Zur Zukunft der Sicherheitsarchitektur Deutschlands macht Schindler etliche Vorschläge. Die wichtigsten in Kürze:
Der Bundesnachrichtendienst soll aus der Fachaufsicht des Kanzleramts herausgelöst und dem Verteidigungsministerium unterstellt werden. Nicht ganz neu ist der Vorschlag, aber vermutlich richtig.
Die Nachrichtendienste sollten – vergleichbar mit dem Wehrbeauftragten – einen Beauftragten des Bundestages bekommen. Ähnliches hat für den BND schon der frühere Geheimdienstchef Hansjörg Geiger gefordert.
Bundeskriminalamt und Bundespolizei sollten zusammengeführt werden. Da bräuchte es einen überaus tüchtigen Präsidenten, der das hinbekommt.
Die Zuständigkeit für die nachrichtendienstliche Terrorismusbekämpfung soll für In- und Ausland beim Bundesamt für Verfassungsschutz gebündelt werden. Dieser Vorschlag wird vermutlich schon am Desinteresse der Politik scheitern.

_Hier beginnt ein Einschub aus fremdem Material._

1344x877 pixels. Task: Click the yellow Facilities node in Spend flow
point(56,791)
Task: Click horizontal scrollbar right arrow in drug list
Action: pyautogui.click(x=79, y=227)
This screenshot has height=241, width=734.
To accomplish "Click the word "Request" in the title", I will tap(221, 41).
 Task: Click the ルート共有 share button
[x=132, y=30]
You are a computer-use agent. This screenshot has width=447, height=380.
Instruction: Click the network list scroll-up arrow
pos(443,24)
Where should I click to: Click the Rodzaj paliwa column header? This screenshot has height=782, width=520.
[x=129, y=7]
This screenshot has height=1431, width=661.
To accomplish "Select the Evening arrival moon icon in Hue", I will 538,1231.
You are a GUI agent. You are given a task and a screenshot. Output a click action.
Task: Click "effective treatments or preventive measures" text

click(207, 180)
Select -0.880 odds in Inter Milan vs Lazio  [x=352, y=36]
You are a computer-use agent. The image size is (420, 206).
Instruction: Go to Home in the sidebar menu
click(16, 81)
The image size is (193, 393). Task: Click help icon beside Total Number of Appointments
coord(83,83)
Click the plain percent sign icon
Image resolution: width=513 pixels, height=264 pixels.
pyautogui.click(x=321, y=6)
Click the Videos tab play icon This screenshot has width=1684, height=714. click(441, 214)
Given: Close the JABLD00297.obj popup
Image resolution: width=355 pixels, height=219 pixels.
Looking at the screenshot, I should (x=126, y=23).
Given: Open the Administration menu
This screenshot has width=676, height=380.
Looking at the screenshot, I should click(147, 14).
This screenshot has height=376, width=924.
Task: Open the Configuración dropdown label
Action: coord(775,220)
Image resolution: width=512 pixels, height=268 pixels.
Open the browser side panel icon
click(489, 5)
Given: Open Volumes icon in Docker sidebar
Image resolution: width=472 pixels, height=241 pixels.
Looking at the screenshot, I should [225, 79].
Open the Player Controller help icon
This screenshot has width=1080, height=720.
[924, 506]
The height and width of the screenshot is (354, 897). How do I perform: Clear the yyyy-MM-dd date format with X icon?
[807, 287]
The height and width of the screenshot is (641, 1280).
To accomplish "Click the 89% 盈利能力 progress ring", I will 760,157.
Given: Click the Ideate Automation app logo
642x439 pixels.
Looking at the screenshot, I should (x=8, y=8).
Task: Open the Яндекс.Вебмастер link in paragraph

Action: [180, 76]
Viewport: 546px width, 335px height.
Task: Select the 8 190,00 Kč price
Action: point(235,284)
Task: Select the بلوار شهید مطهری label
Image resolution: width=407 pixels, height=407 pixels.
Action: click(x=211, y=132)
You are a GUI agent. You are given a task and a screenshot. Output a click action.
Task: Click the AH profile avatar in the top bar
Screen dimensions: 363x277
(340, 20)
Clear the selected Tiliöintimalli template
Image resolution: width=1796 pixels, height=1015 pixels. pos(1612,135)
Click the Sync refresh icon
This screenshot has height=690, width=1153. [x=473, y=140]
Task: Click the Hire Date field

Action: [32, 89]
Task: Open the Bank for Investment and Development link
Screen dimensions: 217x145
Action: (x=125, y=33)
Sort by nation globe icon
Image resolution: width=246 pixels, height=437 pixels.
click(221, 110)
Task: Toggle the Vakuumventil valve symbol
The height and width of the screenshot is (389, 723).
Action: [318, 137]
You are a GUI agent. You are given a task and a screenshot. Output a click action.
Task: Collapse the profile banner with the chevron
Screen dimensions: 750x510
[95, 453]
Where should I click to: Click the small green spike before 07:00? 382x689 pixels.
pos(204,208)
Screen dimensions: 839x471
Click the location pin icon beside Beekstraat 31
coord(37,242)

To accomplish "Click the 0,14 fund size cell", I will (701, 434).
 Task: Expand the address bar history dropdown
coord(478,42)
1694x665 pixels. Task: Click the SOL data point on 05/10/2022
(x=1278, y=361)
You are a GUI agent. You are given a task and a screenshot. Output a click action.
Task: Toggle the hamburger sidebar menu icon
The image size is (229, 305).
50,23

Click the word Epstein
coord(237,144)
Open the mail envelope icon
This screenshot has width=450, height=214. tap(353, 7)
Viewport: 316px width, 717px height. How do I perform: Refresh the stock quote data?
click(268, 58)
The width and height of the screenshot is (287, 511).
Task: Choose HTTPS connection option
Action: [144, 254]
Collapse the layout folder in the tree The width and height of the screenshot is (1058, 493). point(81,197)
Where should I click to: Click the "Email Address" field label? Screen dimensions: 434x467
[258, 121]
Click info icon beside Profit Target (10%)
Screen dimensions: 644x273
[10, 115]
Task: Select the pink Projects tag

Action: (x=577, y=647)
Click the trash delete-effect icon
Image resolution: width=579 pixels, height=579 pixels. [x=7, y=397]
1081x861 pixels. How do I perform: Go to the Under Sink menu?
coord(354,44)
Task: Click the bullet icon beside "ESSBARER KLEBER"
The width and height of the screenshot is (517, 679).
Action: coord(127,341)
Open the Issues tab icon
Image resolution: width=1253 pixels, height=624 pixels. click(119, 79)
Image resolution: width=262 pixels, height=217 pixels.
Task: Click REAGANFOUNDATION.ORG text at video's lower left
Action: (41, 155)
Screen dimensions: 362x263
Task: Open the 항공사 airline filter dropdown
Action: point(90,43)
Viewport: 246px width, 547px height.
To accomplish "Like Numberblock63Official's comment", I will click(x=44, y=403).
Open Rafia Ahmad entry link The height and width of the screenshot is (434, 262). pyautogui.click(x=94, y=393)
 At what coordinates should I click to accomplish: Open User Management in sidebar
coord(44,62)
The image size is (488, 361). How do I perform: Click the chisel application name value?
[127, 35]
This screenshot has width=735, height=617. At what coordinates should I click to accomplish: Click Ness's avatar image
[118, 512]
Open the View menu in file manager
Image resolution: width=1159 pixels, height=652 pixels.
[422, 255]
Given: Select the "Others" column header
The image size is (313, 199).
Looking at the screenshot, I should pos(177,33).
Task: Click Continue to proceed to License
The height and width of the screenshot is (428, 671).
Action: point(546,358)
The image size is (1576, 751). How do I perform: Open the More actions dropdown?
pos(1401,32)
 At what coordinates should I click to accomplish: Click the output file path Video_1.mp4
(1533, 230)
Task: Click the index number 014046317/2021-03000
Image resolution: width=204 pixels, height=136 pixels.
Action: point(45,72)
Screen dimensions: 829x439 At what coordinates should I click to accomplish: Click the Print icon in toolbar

Anders als die Erinnerungen stammt das Analyse-Buch aus diesem Jahr. Das hat auch den Vorteil, dass Schindler auf Corona verweisen kann: Was diese Krise gezeigt habe, sei „die breite Akzeptanz für eine Einschränkung von persönlichen Freiheiten. (. . .) Lasst uns gerne darüber streiten, wie viel Freiheit und wie viel Sicherheit wir wollen“.
HANS LEYENDECKER
Gerhard Schindler: Wer hat Angst vorm BND? Warum wir mehr Mut beim Kampf gegen die Bedrohungen unseres Landes brauchen. Eine Streitschrift. Econ-Verlag, Berlin 2020. 256 Seiten, 22 Euro.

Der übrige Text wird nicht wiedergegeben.